- _DESCRIPTION OF THE TASK_:
Below are several entries. Transcribe exactly those lines that fall from the one with "Image resolution: width=1512 pixels, height=804 pixels. At" through the one with "Click the Add", end lines included.

═════ RECORDS PROVIDED ═════

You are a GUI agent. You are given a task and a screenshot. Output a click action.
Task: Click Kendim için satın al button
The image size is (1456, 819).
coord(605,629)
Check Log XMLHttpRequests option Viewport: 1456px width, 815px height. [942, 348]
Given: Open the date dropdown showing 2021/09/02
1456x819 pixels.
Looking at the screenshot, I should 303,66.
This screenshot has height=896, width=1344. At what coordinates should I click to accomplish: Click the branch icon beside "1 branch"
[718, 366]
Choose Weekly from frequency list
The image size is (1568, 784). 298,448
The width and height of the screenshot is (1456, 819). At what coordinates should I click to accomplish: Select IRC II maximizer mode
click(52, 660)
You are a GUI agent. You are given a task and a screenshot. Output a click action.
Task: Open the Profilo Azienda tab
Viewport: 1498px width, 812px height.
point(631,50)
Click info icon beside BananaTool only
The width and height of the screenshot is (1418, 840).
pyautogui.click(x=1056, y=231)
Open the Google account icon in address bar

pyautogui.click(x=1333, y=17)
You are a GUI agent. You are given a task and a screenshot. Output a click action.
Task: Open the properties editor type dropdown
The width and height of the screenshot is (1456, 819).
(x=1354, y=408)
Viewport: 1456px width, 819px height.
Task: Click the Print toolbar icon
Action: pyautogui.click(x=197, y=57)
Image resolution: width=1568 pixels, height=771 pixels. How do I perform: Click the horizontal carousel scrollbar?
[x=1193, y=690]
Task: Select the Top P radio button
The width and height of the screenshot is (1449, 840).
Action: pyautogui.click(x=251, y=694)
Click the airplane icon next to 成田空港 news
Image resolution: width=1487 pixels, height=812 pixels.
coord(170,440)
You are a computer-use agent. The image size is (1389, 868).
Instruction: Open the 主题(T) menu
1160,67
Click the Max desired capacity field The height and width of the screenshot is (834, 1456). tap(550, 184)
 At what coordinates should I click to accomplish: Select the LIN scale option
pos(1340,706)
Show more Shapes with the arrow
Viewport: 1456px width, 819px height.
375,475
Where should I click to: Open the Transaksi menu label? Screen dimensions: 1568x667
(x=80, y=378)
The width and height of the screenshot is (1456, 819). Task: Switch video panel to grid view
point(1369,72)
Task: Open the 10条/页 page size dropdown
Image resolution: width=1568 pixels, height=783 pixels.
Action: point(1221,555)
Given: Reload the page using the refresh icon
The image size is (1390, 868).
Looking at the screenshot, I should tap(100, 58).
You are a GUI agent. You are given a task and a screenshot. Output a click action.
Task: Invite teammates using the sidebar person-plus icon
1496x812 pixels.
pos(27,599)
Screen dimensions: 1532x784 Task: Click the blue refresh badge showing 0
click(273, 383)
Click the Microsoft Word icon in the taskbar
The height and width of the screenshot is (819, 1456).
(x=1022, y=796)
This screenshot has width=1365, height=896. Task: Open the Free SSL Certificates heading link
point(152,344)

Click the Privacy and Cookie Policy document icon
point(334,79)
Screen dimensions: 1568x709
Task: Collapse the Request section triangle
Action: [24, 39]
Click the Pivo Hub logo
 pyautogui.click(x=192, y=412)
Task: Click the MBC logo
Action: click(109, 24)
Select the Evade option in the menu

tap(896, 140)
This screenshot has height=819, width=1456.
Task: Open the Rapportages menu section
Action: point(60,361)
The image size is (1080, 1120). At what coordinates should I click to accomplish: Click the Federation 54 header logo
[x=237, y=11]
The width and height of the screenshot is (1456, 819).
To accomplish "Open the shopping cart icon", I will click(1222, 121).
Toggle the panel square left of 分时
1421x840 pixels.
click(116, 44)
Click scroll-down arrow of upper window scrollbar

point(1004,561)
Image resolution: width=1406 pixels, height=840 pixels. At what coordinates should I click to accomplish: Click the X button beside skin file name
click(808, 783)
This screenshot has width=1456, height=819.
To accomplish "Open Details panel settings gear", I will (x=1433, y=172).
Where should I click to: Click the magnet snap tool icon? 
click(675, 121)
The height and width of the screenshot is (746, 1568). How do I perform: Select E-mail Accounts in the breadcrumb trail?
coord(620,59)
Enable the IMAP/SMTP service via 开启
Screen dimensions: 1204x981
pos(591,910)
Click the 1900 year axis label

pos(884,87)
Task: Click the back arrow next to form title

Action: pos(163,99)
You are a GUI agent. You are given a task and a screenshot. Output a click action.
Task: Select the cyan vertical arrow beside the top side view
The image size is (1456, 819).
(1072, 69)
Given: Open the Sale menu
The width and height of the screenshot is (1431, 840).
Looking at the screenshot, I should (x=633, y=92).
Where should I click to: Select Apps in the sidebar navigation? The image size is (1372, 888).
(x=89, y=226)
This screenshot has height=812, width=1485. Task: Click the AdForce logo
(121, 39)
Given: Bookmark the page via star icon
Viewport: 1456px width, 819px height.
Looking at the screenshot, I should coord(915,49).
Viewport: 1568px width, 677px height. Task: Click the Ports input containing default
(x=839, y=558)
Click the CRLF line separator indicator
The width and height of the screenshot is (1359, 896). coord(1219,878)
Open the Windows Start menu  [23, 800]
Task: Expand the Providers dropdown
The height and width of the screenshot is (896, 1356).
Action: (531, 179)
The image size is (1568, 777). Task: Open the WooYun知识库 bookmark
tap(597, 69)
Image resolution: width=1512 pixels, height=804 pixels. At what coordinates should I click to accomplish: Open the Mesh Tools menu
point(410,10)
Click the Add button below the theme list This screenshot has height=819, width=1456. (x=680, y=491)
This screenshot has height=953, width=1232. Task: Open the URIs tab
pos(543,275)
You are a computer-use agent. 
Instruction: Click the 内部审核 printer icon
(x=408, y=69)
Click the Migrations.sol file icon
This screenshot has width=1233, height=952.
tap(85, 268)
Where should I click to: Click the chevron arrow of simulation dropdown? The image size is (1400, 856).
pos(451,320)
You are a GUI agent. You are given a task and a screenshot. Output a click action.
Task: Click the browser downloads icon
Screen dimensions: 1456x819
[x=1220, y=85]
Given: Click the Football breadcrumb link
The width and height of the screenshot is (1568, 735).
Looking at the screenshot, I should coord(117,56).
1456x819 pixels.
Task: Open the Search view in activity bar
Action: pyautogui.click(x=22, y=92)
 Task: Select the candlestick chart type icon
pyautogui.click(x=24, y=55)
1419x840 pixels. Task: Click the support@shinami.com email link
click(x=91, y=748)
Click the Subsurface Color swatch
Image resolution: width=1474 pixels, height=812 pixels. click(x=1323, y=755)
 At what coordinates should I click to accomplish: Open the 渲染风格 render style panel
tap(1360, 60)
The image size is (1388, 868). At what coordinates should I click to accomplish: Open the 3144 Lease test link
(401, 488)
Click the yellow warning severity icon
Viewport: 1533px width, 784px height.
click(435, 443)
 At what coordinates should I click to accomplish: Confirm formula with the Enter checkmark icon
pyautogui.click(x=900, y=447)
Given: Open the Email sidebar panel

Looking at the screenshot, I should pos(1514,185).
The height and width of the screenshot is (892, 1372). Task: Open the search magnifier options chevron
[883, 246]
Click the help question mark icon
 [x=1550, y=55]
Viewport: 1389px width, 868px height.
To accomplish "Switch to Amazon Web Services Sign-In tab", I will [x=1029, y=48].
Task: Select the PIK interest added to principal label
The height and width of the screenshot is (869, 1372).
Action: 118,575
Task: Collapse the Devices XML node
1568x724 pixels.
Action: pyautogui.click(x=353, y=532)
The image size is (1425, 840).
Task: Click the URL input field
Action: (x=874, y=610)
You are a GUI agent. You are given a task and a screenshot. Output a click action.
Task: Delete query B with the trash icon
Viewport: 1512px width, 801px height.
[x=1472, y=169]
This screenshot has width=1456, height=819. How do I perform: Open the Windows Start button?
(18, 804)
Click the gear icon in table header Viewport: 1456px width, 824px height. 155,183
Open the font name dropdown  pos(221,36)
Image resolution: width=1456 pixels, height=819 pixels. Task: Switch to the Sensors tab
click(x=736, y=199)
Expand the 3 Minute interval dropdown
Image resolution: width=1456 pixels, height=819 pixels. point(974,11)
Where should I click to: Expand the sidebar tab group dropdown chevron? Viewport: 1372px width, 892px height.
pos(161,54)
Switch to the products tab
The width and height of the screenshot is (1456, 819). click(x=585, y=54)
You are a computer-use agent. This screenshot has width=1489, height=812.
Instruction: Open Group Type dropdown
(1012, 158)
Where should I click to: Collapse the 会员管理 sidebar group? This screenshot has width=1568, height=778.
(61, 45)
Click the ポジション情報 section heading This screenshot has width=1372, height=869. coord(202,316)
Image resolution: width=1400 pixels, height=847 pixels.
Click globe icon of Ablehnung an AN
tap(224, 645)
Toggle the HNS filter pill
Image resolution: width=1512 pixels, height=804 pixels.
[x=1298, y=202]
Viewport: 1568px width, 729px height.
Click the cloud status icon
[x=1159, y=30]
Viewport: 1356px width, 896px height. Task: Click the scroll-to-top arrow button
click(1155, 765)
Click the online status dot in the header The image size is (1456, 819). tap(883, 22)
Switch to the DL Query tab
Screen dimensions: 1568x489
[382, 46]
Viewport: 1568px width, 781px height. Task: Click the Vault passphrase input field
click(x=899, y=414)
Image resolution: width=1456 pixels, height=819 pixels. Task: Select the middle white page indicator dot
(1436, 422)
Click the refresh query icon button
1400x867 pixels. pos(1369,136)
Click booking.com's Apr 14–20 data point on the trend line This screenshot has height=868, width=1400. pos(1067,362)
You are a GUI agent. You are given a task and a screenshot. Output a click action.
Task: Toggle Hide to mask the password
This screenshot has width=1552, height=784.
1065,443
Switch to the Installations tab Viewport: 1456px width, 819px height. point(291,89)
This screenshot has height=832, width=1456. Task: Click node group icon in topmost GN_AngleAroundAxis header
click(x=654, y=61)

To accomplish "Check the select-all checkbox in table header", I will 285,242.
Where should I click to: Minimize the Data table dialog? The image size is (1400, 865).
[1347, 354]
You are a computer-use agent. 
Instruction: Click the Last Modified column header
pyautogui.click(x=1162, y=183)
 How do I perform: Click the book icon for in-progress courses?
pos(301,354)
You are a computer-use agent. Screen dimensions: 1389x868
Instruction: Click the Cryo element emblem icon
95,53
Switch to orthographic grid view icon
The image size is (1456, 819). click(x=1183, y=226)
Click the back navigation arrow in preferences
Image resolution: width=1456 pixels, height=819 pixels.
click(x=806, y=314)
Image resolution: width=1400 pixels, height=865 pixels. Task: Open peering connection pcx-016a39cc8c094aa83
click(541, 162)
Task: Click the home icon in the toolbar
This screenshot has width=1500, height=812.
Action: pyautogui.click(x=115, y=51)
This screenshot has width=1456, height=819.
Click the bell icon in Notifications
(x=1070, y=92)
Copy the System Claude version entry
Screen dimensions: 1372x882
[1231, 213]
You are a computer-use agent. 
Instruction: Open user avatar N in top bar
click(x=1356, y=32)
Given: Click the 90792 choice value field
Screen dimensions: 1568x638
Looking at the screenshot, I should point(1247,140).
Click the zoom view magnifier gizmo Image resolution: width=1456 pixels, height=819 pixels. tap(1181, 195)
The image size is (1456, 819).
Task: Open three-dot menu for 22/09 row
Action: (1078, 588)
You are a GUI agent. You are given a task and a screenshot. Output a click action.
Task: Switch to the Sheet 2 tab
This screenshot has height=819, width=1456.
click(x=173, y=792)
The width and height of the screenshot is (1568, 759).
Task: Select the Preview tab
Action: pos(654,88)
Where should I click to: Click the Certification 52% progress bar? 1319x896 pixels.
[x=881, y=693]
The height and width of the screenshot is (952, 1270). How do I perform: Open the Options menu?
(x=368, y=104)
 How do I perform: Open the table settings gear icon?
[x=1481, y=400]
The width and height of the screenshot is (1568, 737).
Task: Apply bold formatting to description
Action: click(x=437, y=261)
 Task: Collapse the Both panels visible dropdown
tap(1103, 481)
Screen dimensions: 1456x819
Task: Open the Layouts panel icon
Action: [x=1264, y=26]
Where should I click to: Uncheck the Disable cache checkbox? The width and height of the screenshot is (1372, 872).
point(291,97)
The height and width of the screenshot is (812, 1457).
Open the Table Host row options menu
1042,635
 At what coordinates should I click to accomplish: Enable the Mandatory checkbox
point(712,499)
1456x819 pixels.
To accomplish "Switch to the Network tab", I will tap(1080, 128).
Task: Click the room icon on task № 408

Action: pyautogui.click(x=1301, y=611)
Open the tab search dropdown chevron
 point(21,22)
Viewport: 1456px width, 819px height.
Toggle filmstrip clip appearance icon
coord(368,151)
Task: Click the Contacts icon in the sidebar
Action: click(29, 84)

═════

- _EXERCISE OUTPUT_:
Image resolution: width=1512 pixels, height=804 pixels. At what coordinates should I click to accomplish: Open the Mesh Tools menu
point(410,10)
Click the Add button below the theme list This screenshot has height=819, width=1456. (x=680, y=491)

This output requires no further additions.